▸ **TASK DESCRIPTION**
For the entries below, the result should be an exact transcription of the lines from the one with "Task: Click the Georgetown University link" up to and including the one with "Task: Expand the Select color theme dropdown", and only those.

▸ **RAW DATA**
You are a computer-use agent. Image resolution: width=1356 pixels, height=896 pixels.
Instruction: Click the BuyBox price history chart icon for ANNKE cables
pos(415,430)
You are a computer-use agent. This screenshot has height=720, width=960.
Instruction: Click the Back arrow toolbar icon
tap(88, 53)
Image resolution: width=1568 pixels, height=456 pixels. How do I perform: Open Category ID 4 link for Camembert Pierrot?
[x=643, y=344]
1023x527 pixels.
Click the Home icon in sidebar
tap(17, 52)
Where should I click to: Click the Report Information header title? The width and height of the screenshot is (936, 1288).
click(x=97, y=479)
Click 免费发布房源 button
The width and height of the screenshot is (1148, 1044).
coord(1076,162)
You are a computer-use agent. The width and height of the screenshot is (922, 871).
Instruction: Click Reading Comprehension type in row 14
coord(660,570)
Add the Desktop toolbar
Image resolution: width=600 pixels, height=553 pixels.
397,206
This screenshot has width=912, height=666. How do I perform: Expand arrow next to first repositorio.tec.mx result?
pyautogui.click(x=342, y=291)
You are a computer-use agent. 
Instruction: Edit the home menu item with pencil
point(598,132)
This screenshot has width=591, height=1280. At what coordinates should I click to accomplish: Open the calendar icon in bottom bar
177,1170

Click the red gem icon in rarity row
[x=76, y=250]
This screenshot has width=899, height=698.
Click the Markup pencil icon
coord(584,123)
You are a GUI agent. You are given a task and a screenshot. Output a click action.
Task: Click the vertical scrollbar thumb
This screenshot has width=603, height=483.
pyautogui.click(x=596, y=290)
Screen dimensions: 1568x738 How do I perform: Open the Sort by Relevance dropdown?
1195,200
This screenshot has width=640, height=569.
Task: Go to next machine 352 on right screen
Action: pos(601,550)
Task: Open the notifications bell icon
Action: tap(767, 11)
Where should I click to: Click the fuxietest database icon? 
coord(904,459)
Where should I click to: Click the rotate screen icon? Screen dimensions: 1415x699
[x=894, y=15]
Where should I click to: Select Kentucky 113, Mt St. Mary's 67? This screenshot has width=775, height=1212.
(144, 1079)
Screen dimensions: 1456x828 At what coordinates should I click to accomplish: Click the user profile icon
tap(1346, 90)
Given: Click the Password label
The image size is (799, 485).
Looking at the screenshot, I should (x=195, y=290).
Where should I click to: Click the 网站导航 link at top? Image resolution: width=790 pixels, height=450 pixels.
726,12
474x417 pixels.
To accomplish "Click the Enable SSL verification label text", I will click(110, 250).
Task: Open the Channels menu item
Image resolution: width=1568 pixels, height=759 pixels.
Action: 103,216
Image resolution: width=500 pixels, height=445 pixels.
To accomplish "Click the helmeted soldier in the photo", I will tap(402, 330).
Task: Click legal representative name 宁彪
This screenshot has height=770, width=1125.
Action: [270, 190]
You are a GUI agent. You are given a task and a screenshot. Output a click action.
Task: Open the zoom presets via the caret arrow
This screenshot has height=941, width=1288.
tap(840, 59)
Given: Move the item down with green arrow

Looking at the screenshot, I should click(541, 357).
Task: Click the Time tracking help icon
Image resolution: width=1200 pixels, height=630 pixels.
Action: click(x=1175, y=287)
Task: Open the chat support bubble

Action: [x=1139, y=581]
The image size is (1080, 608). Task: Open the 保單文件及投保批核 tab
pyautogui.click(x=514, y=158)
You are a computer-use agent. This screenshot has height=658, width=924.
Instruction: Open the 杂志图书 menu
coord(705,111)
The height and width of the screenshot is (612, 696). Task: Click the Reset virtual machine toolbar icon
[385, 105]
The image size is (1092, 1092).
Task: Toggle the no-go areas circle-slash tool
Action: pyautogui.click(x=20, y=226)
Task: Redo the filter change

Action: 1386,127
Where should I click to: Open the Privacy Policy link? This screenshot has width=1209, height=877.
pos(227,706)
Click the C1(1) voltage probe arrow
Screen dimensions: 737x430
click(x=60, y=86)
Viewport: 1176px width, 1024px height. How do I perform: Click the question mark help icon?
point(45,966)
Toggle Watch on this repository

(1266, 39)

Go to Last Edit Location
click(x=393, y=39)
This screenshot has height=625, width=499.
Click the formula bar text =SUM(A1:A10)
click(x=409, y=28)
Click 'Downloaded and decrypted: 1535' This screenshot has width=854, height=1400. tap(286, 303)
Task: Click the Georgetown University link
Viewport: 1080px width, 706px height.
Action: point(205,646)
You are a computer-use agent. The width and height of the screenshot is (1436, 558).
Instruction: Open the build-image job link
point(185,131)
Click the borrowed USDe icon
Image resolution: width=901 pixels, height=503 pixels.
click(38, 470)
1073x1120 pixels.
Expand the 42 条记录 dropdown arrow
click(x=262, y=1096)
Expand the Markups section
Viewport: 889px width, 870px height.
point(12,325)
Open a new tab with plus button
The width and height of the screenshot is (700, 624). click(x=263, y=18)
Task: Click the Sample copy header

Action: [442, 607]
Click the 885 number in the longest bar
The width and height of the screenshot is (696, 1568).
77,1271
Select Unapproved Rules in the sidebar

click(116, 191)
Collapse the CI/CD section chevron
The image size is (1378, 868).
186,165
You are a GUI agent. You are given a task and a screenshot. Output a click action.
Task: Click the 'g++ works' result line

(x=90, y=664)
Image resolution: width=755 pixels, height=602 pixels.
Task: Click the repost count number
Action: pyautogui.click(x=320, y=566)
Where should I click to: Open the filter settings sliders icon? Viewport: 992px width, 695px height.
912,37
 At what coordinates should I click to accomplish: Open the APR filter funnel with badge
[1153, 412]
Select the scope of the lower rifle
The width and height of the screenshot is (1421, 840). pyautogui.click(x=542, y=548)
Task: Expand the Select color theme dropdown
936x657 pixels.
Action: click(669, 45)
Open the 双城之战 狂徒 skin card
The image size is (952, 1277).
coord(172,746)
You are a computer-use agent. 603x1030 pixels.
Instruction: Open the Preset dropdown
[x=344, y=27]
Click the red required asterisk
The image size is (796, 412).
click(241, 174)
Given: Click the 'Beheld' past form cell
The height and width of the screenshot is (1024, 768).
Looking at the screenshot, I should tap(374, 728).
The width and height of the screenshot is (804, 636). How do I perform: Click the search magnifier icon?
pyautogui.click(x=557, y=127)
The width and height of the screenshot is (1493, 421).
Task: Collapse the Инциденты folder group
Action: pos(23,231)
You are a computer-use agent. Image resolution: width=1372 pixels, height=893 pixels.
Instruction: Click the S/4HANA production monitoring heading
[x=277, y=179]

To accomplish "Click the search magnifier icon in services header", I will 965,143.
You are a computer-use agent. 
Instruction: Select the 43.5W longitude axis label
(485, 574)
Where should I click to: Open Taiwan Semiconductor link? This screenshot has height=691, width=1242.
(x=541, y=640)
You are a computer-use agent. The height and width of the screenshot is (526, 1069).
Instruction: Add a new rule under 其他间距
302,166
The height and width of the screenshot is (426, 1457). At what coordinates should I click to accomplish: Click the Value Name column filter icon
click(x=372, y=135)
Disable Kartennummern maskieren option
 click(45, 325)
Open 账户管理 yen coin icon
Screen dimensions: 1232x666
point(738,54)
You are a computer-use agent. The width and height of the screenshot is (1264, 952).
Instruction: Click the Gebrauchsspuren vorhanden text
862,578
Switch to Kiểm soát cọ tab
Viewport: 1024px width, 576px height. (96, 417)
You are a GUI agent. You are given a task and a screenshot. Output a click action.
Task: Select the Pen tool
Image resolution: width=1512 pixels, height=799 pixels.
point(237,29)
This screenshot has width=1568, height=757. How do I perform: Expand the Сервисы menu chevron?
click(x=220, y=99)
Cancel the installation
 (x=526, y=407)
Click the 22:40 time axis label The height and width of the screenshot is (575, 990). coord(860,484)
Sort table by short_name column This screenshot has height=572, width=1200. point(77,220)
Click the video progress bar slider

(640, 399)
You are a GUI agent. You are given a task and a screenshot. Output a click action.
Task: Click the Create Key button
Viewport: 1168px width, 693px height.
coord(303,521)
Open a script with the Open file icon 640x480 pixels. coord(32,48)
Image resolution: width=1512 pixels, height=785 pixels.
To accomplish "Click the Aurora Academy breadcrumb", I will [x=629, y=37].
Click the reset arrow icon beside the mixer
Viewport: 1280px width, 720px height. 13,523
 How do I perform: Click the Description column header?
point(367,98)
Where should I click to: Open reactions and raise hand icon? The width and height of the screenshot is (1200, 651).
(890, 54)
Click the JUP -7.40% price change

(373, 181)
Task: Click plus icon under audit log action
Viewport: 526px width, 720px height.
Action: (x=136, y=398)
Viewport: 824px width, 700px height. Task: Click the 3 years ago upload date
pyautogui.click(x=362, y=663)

▸ **RESULT OF THE TASK**
Task: Click the Georgetown University link
Viewport: 1080px width, 706px height.
Action: point(205,646)
You are a computer-use agent. The width and height of the screenshot is (1436, 558).
Instruction: Open the build-image job link
point(185,131)
Click the borrowed USDe icon
Image resolution: width=901 pixels, height=503 pixels.
click(38, 470)
1073x1120 pixels.
Expand the 42 条记录 dropdown arrow
click(x=262, y=1096)
Expand the Markups section
Viewport: 889px width, 870px height.
point(12,325)
Open a new tab with plus button
The width and height of the screenshot is (700, 624). click(x=263, y=18)
Task: Click the Sample copy header

Action: [442, 607]
Click the 885 number in the longest bar
The width and height of the screenshot is (696, 1568).
77,1271
Select Unapproved Rules in the sidebar

click(116, 191)
Collapse the CI/CD section chevron
The image size is (1378, 868).
186,165
You are a GUI agent. You are given a task and a screenshot. Output a click action.
Task: Click the 'g++ works' result line

(x=90, y=664)
Image resolution: width=755 pixels, height=602 pixels.
Task: Click the repost count number
Action: pyautogui.click(x=320, y=566)
Where should I click to: Open the filter settings sliders icon? Viewport: 992px width, 695px height.
912,37
 At what coordinates should I click to accomplish: Open the APR filter funnel with badge
[1153, 412]
Select the scope of the lower rifle
The width and height of the screenshot is (1421, 840). pyautogui.click(x=542, y=548)
Task: Expand the Select color theme dropdown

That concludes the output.